PROBLEM TO SOLVE —
Repeat each entry as written and leave the images out of the copy.

Records from a data source:
=-=-=-=-=
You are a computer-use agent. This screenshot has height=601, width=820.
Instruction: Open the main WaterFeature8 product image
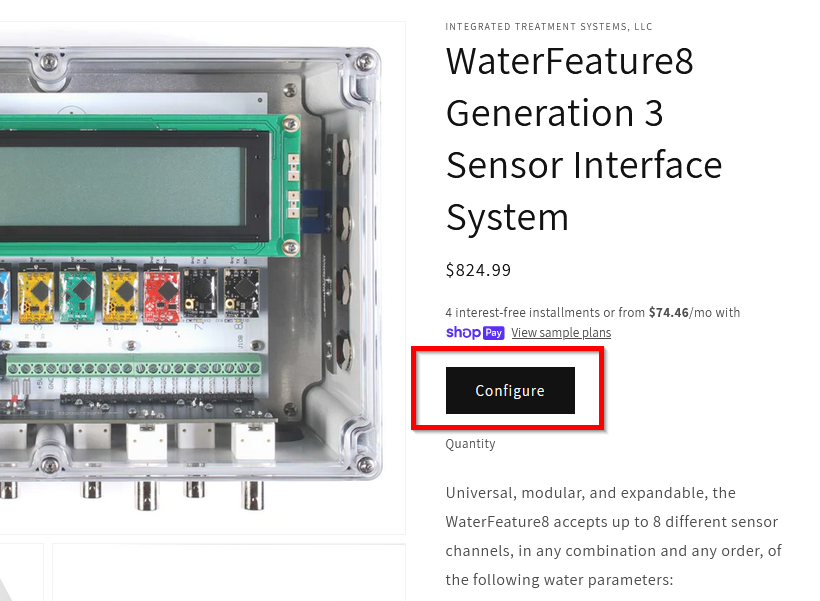pyautogui.click(x=200, y=270)
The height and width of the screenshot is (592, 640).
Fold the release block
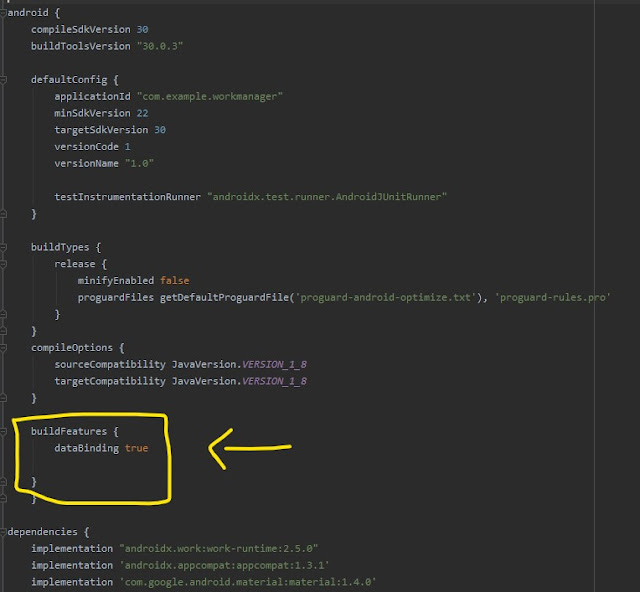coord(4,264)
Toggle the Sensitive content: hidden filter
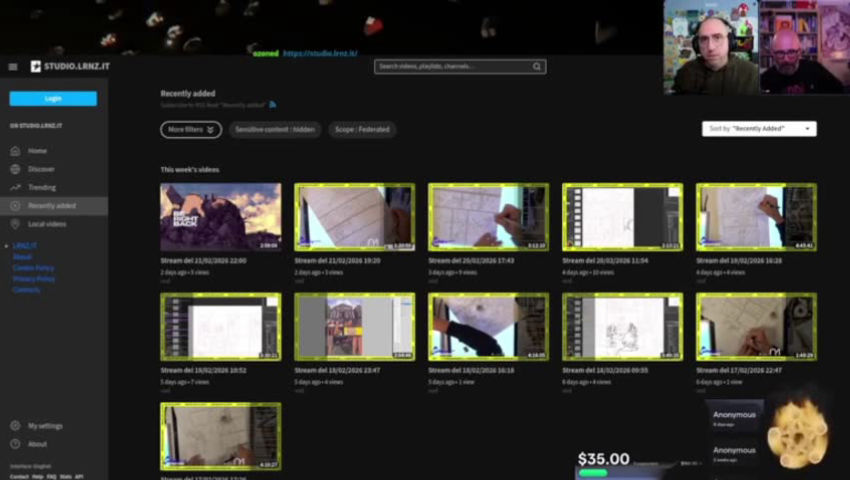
=-=-=-=-=
WRITTEN REPLY —
You are a computer-use agent. This screenshot has height=601, width=820.
Instruction: Open the main WaterFeature8 product image
pyautogui.click(x=200, y=270)
The height and width of the screenshot is (592, 640).
Fold the release block
coord(4,264)
Toggle the Sensitive content: hidden filter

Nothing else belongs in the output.